Saved items from a collection
— Begin —

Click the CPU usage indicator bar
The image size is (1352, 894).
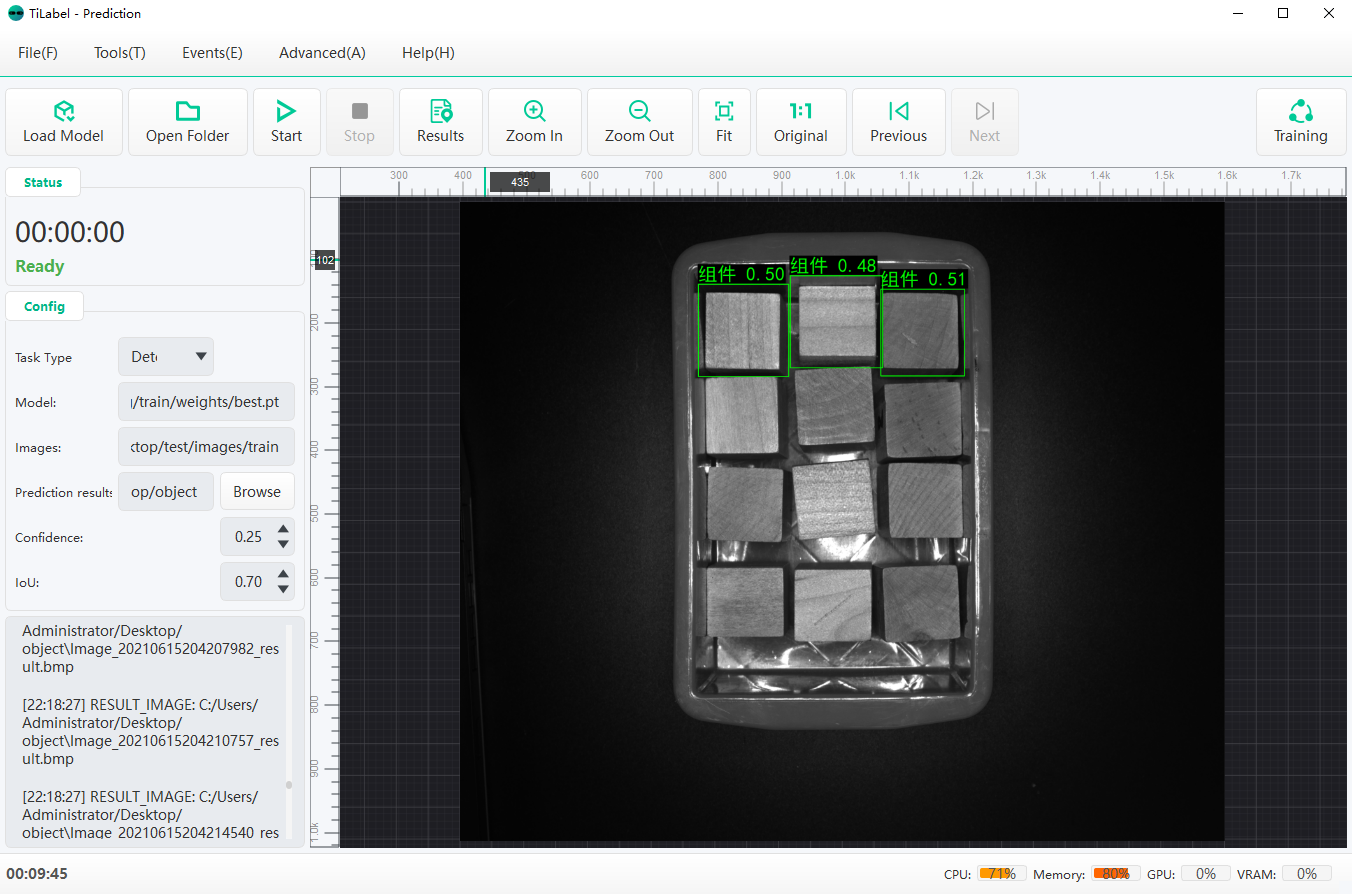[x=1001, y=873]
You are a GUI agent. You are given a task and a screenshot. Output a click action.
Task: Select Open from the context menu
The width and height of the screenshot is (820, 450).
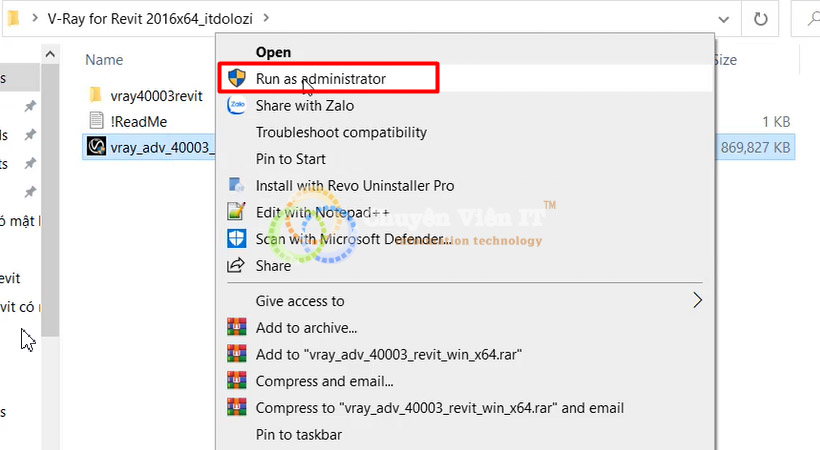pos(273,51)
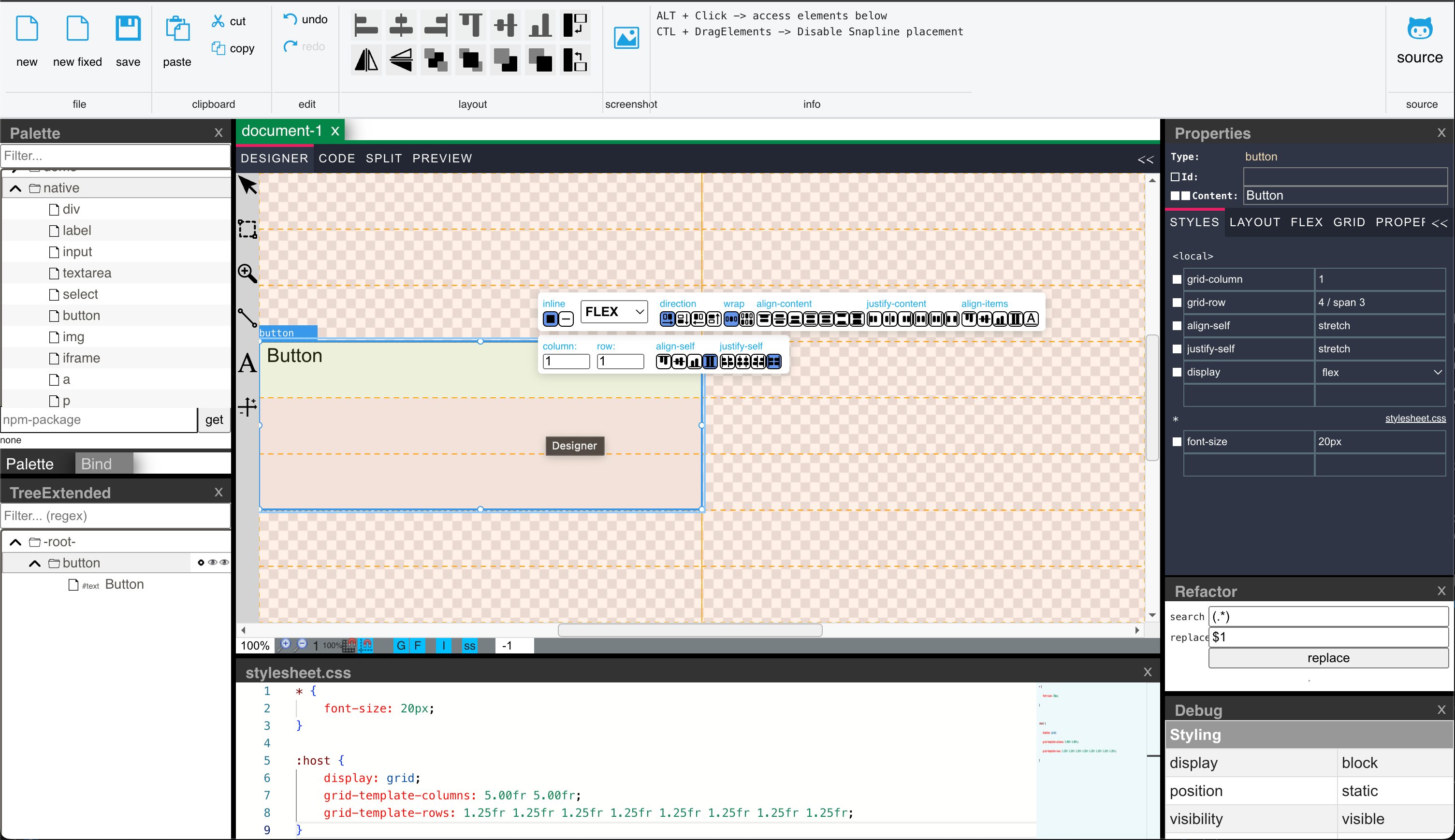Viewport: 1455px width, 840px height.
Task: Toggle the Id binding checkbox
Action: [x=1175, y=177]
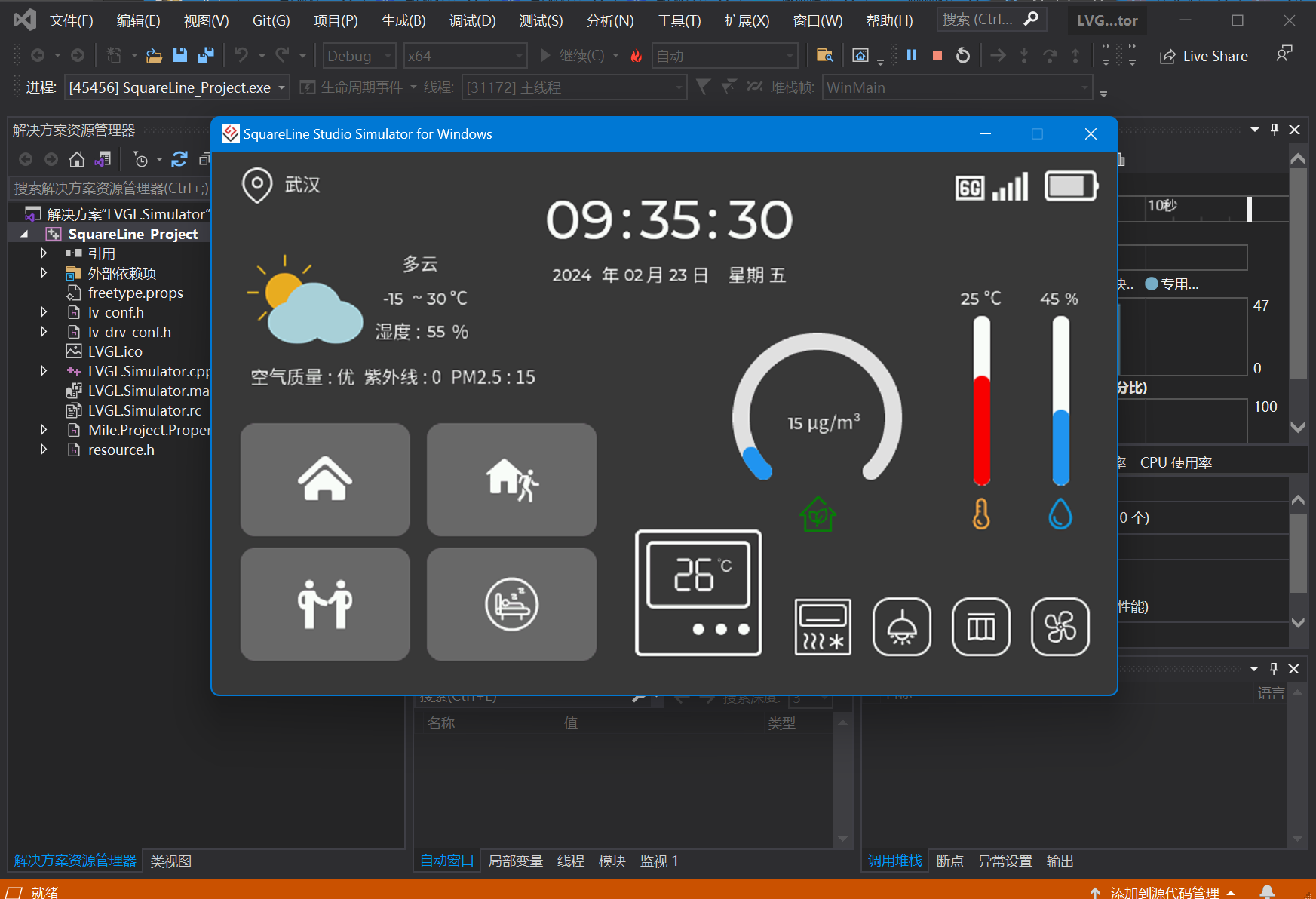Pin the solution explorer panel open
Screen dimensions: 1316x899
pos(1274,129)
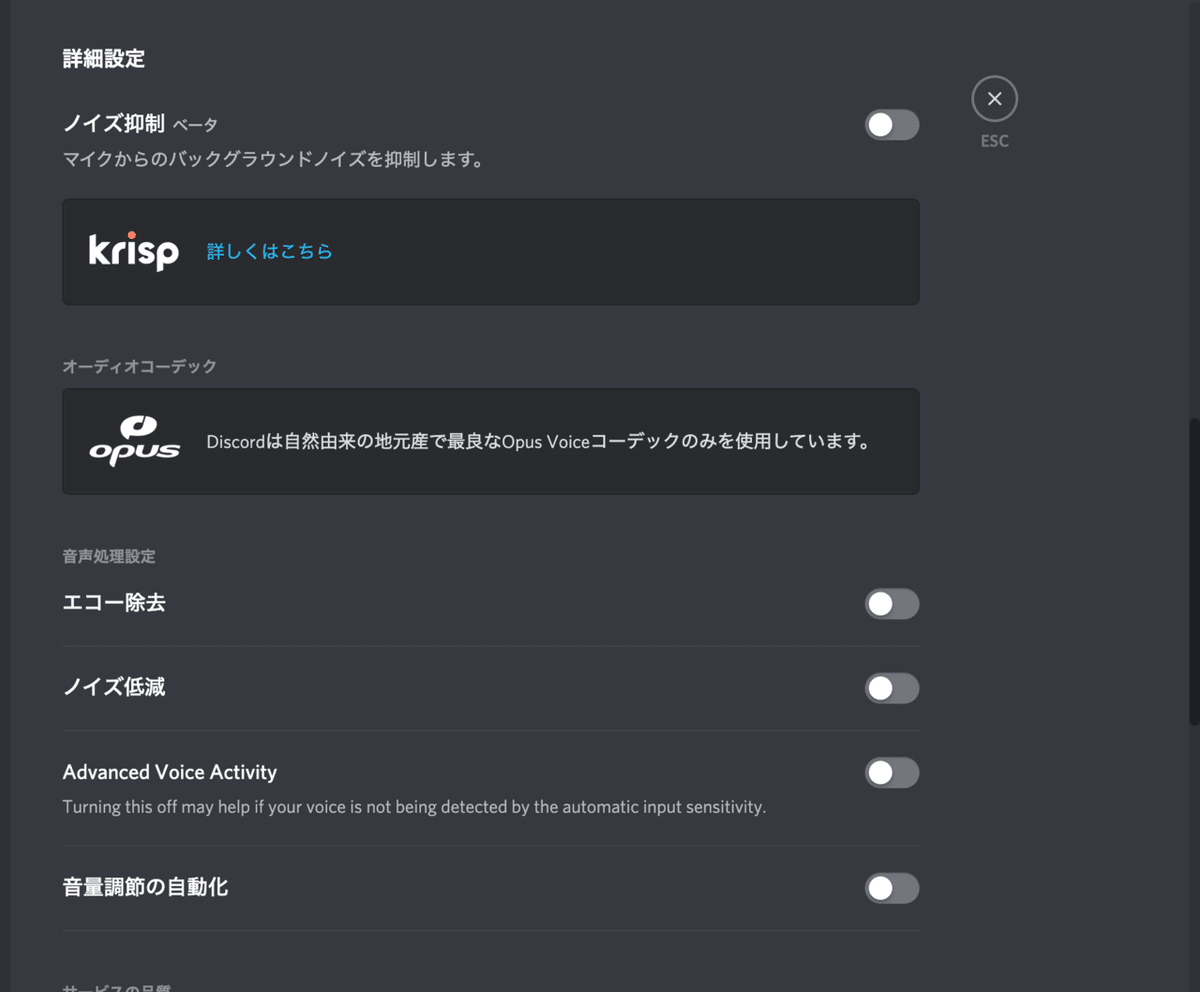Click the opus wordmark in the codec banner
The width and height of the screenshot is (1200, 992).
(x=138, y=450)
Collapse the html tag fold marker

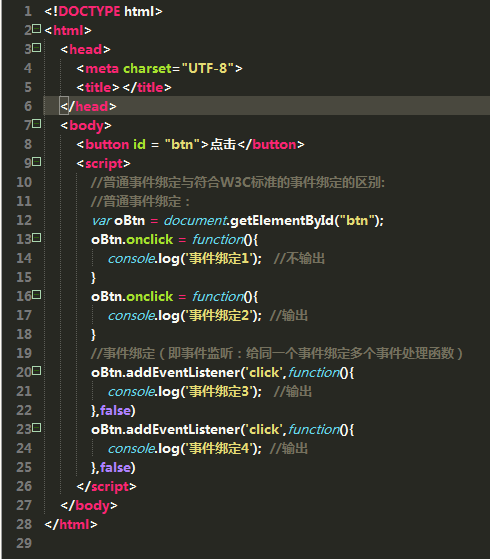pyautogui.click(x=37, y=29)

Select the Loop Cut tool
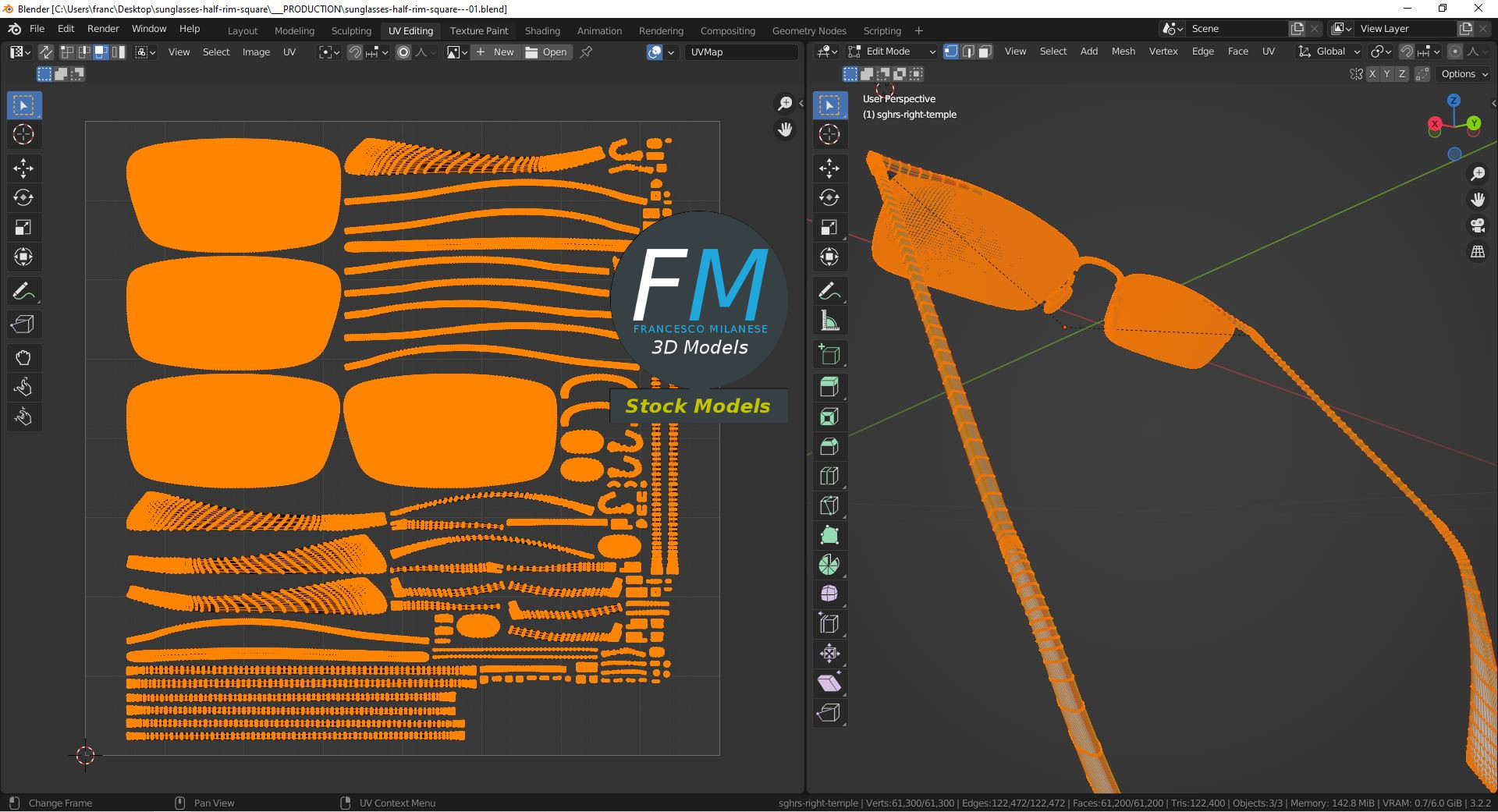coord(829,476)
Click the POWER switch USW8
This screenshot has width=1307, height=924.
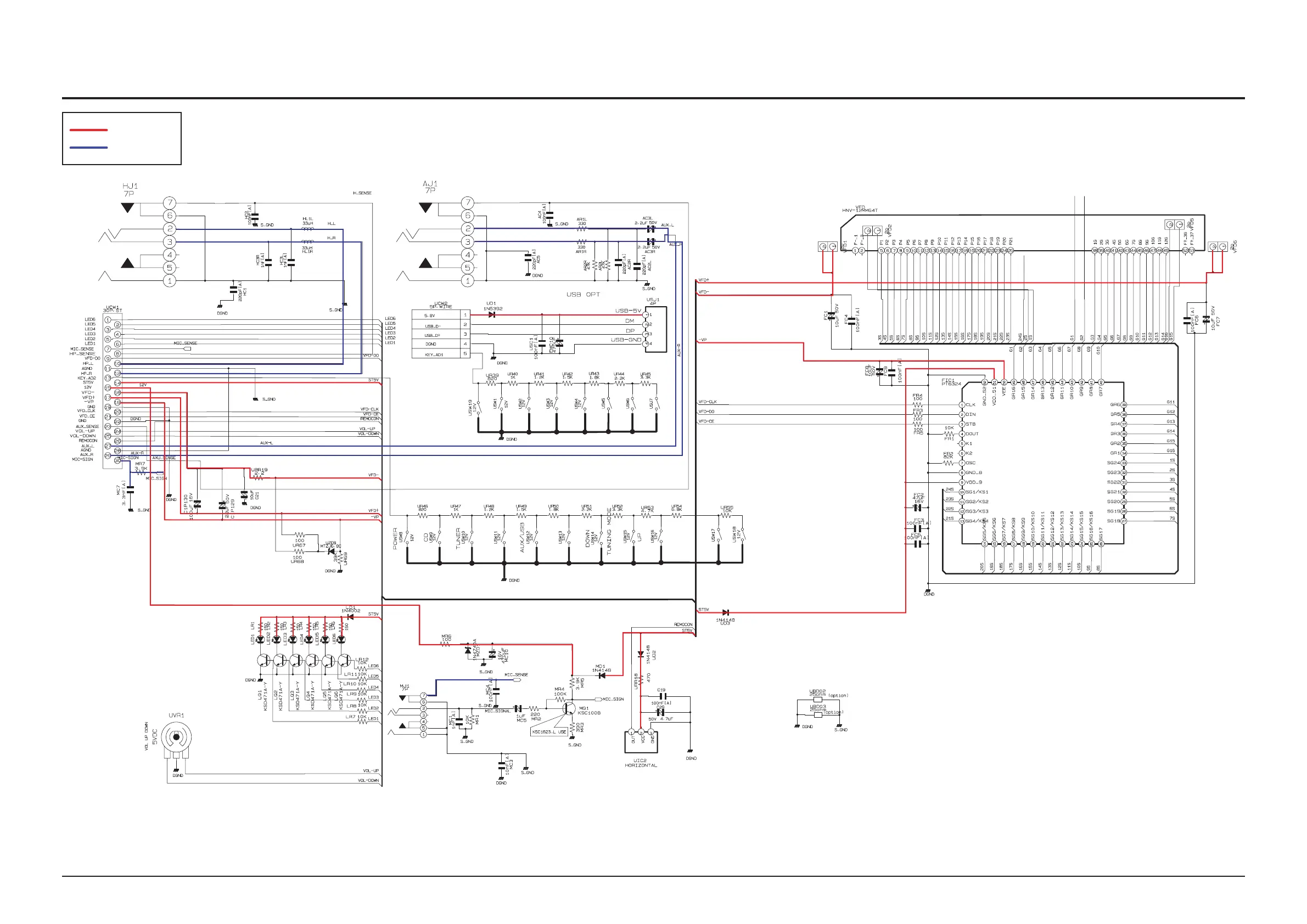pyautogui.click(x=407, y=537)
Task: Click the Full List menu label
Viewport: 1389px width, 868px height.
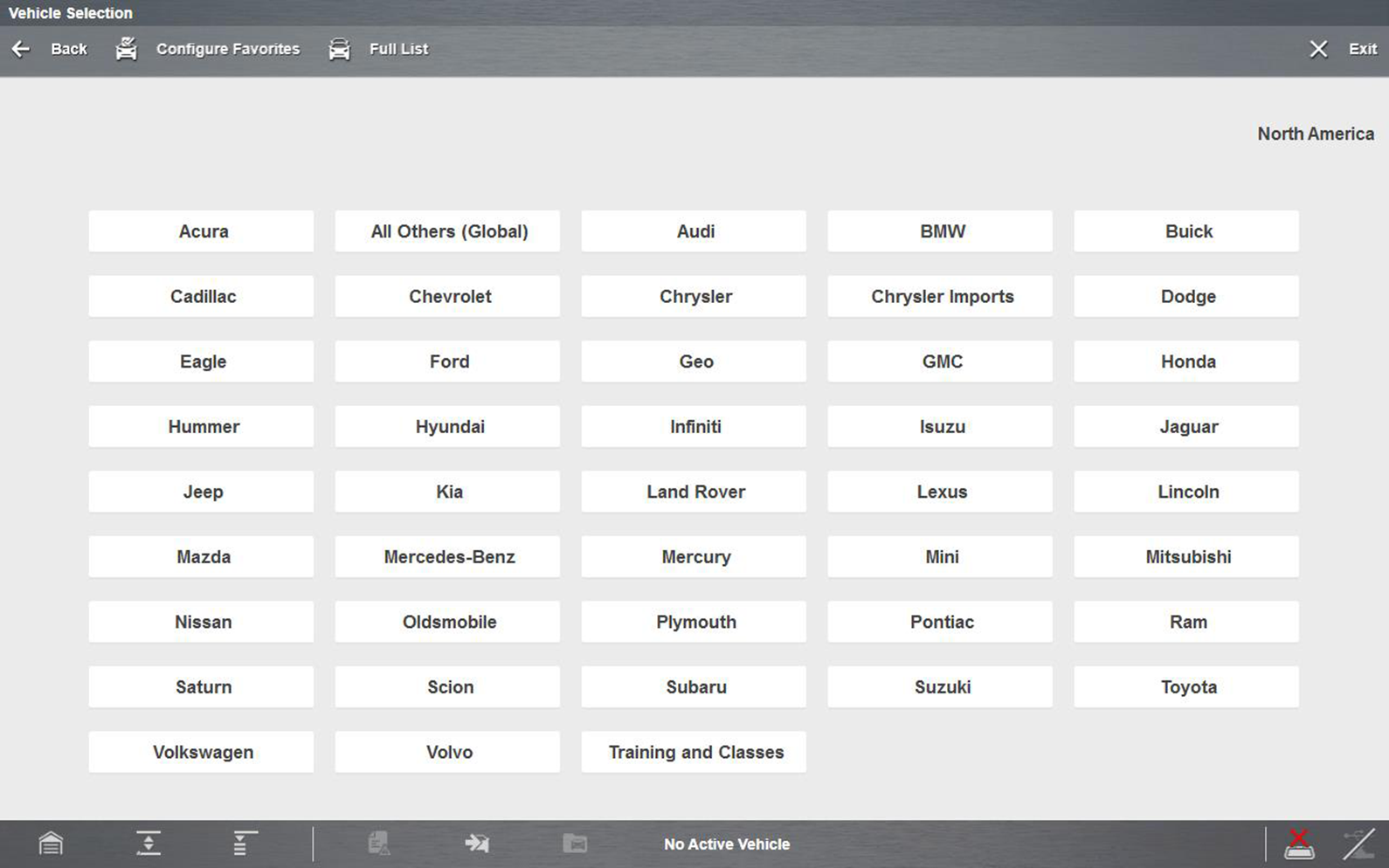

— End —

**Exercise details:** Copy all of the rows above word for word, leaving the pictures out of your answer.

**The result:**
Click the CPU usage indicator bar
The image size is (1352, 894).
[x=1001, y=873]
You are a GUI agent. You are given a task and a screenshot. Output a click action.
Task: Select Open from the context menu
The width and height of the screenshot is (820, 450).
pos(273,51)
Viewport: 1455px width, 840px height.
Task: Toggle the Id binding checkbox
Action: [x=1175, y=177]
Pin the solution explorer panel open
Screen dimensions: 1316x899
pos(1274,129)
Click the opus wordmark in the codec banner
The width and height of the screenshot is (1200, 992).
(x=138, y=450)
Collapse the html tag fold marker

pyautogui.click(x=37, y=29)

Select the Loop Cut tool
coord(829,476)
Click the POWER switch USW8
This screenshot has width=1307, height=924.
pyautogui.click(x=407, y=537)
Task: Click the Full List menu label
Viewport: 1389px width, 868px height.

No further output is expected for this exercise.